Sotto il profilo finanziario, invece, gli asset emergenti continueranno ad essere molto sensibili all’andamento dei rendimenti americani e del dollaro. In questo caso, i Paesi che mostrano minori buffer per soddisfare le esigenze di finanziamento esterne potrebbero essere i più vulnerabili in una prospettiva di ripresa dei tassi e di inasprimento delle condizioni finanziarie globali.
Strategia di asset allocation sui fondi obbligazionari
L’Europa rimane un’area dove preferiamo non assumere esposizioni, considerando la presenza di rendimenti molto bassi o addirittura negativi su alcune parti delle curve periferiche.
A livello valutativo, anche i mercati obbligazionari emergenti espressi in dollari, salvo alcune rare eccezioni, ci sembrano complessivamente abbastanza cari. Lo spread dell’indice JP Morgan EMBI (il benchmark di riferimento per l’universo emergente in hard currency) viaggia su livelli molto vicini ai minimi post crisi del 2009. Chiaramente, una ripresa dei rendimenti americani a lunga scadenza, provocherebbe pressioni al ribasso sui prezzi dei titoli emergenti in valuta forte, soprattutto per quanto riguarda i Paesi a bassi rendimenti a scadenza.

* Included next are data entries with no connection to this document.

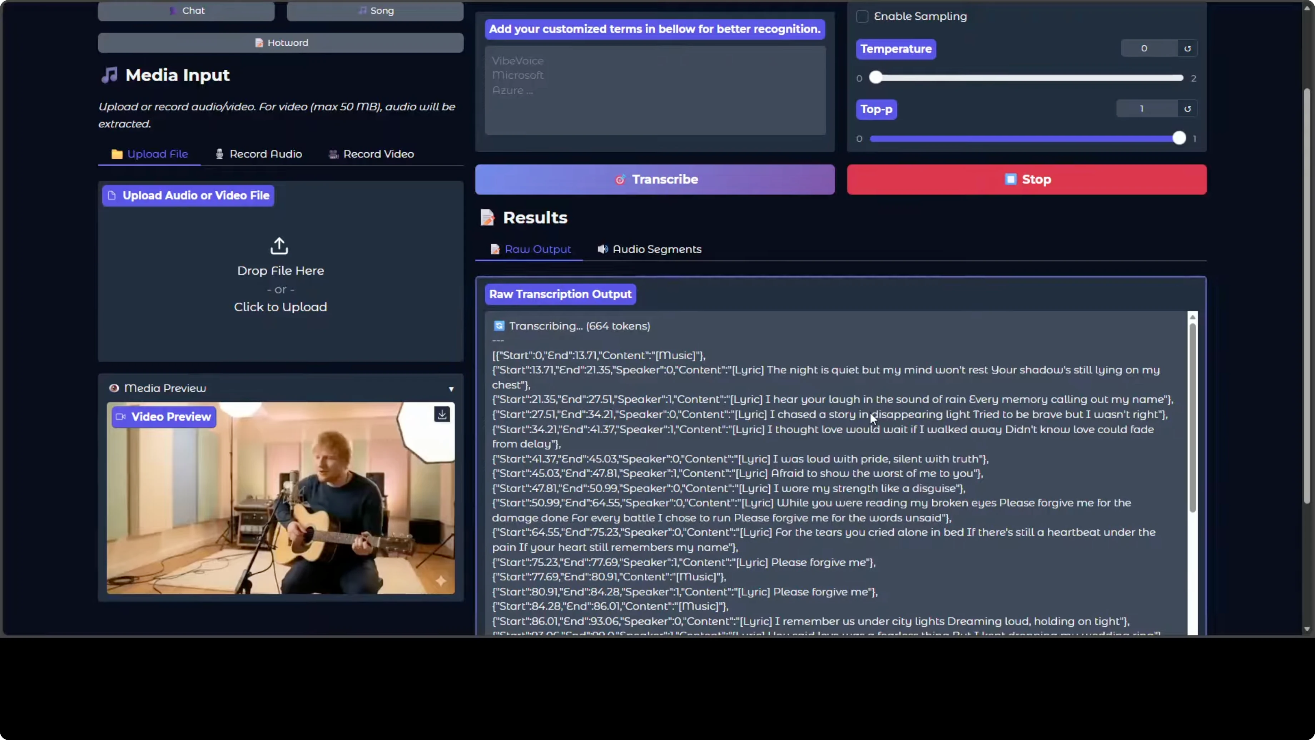Screen dimensions: 1315x740
Task: Click the Media Input music icon
Action: (x=109, y=75)
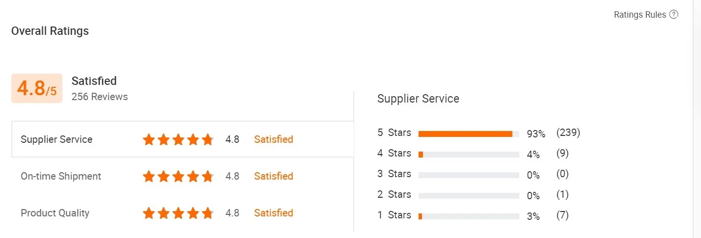701x238 pixels.
Task: Click the 4 Stars progress bar
Action: (x=469, y=155)
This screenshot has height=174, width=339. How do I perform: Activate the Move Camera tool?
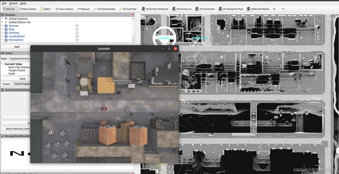28,9
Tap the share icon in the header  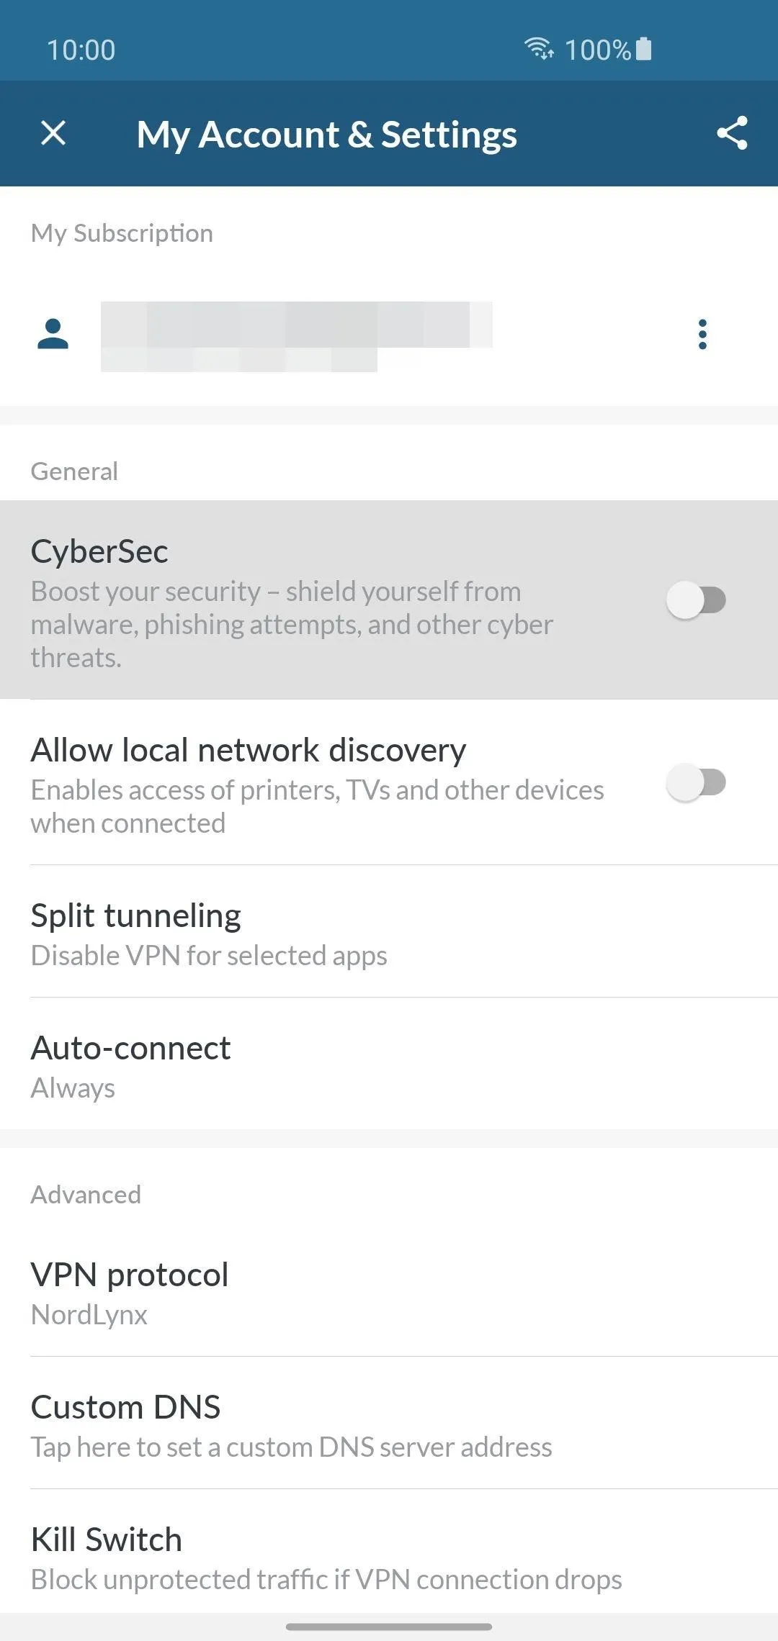(x=732, y=133)
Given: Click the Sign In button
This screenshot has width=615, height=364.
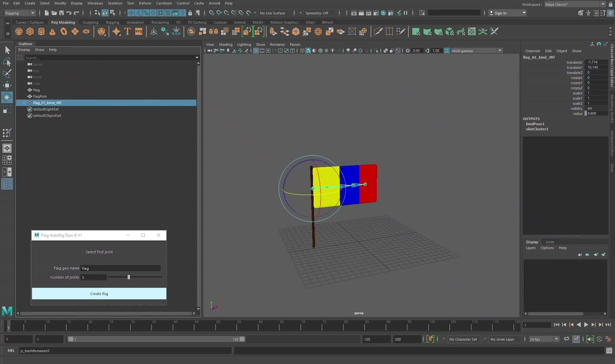Looking at the screenshot, I should point(501,13).
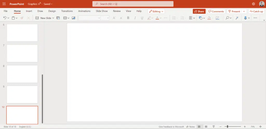
Task: Open the Designer magic wand tool
Action: pos(237,18)
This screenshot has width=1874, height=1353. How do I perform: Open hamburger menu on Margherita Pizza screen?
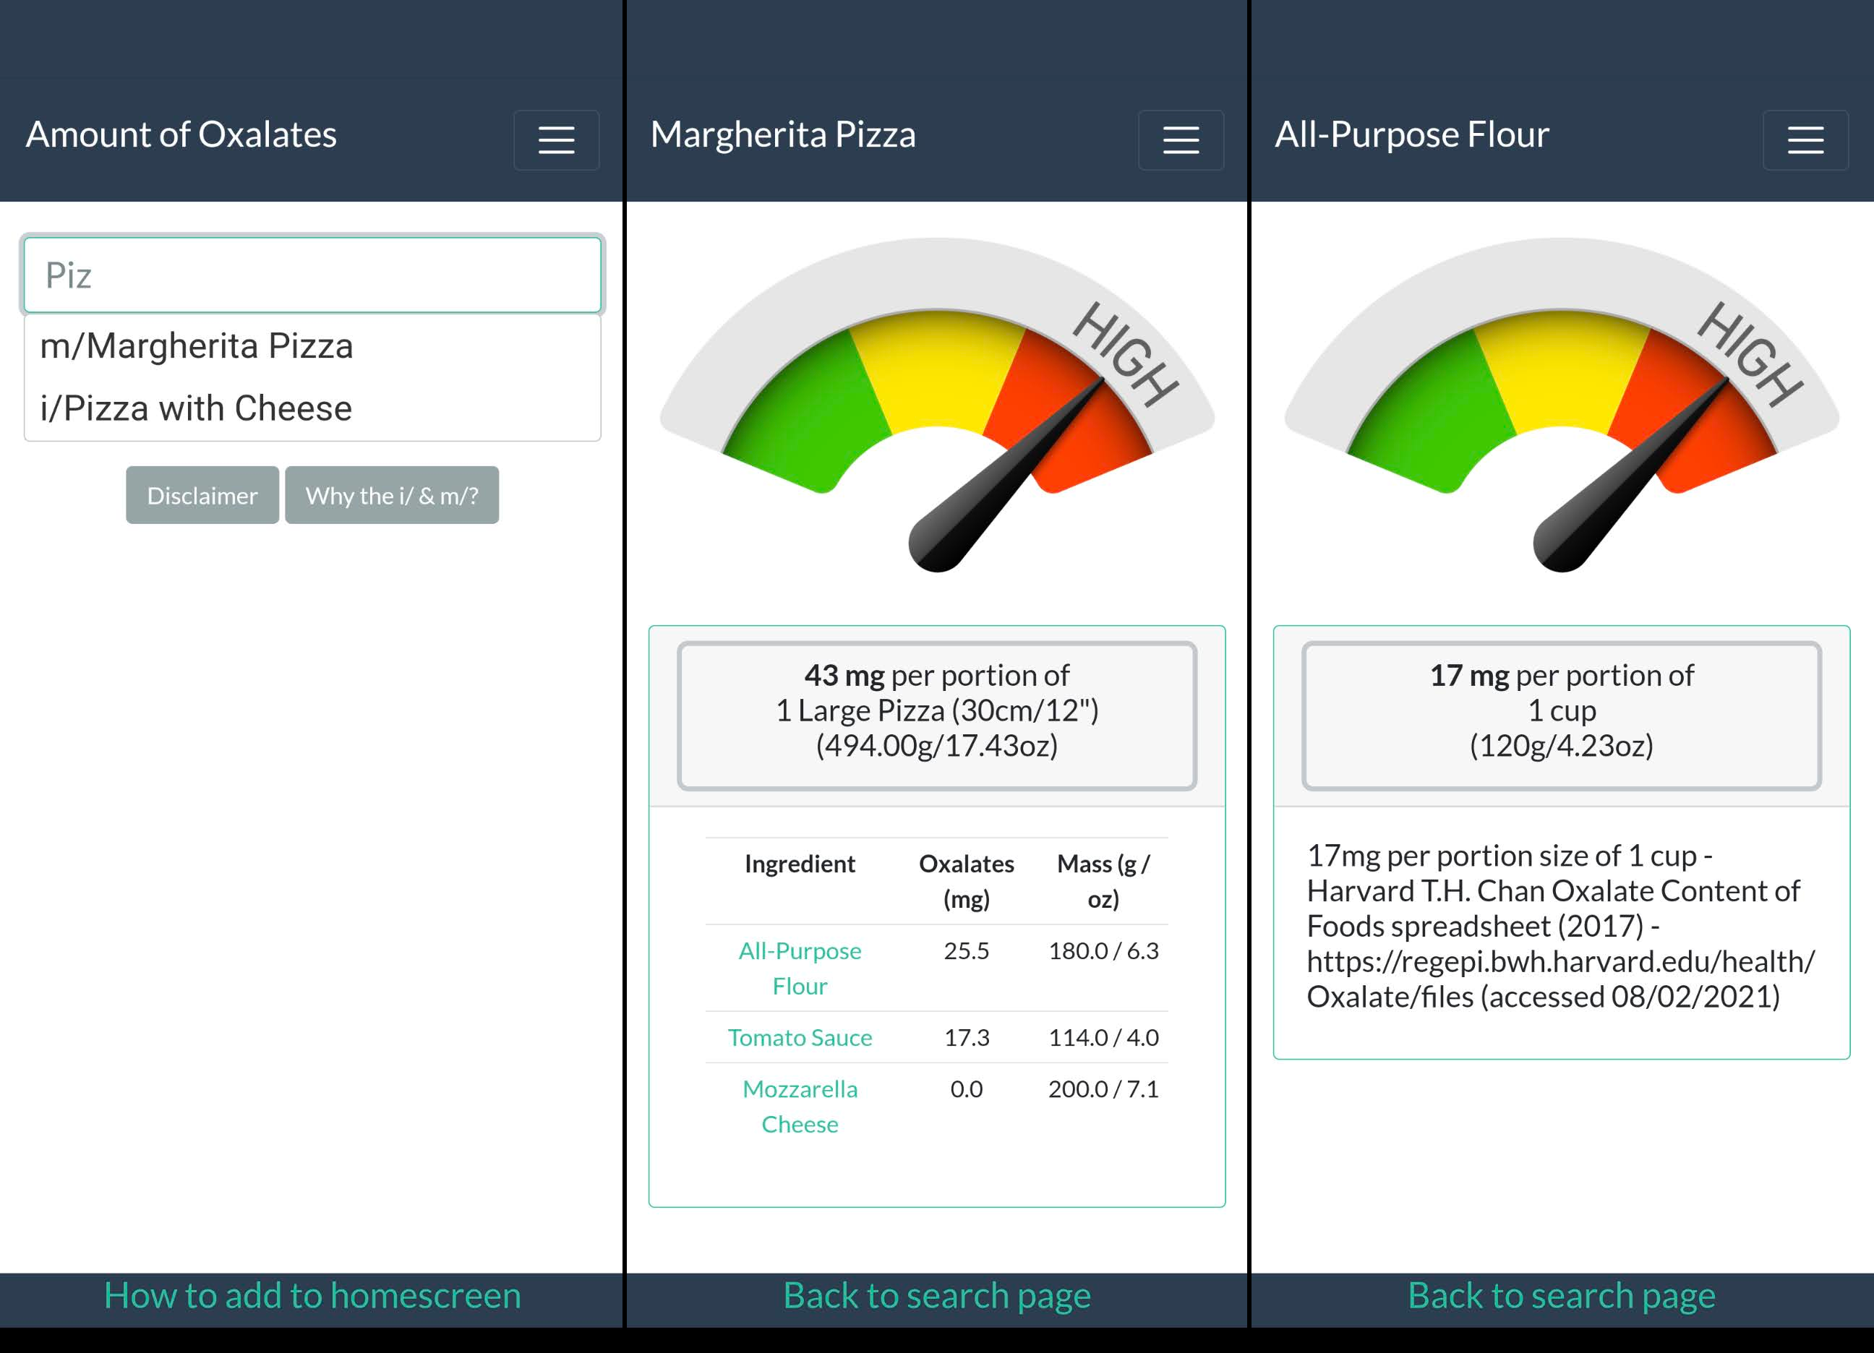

Preferiamo, dunque, in questa fase ampliare il nostro raggio d’investimento nelle obbligazioni emergenti in dollari, prendendo esposizione su alcune storie corporate high yield asiatiche, come ad esempio società cinesi del settore real estate o a partecipazione statale, che mostrano occasioni di rendimento molto attraenti unite a dinamiche macro di contenimento del debito e, complessivamente, una minore sensibilità ai tassi americani.
Per quanto riguarda le obbligazioni emergenti espresse in valuta forte, i nostri sovrappesi si concentrano su emittenti quasi-sovrani di Messico e Sud Africa, che possono continuare a godere di condizioni di supporto dai rispettivi governi.
Un’altra area del mercato emergente su cui mostriamo dei sovrappesi è quella delle obbligazioni in valuta locale di Paesi che vivono situazioni di rischio prettamente idiosincratiche.
A nostro avviso, gli asset locali di Peru, Brasile e Russia mostrano in questa fase valutazioni relativamente a sconto rispetto ai loro fondamentali e offrono interessanti opportunità di ripresa, a patto di saper tollerare l’intrinseca volatilità di queste aree.
Sempre sui bond emergenti in valuta locale, continuiamo a mostrare una sovraesposizione alla curva sudafricana per via di rendimenti particolarmente interessanti sulle scadenze più lunghe.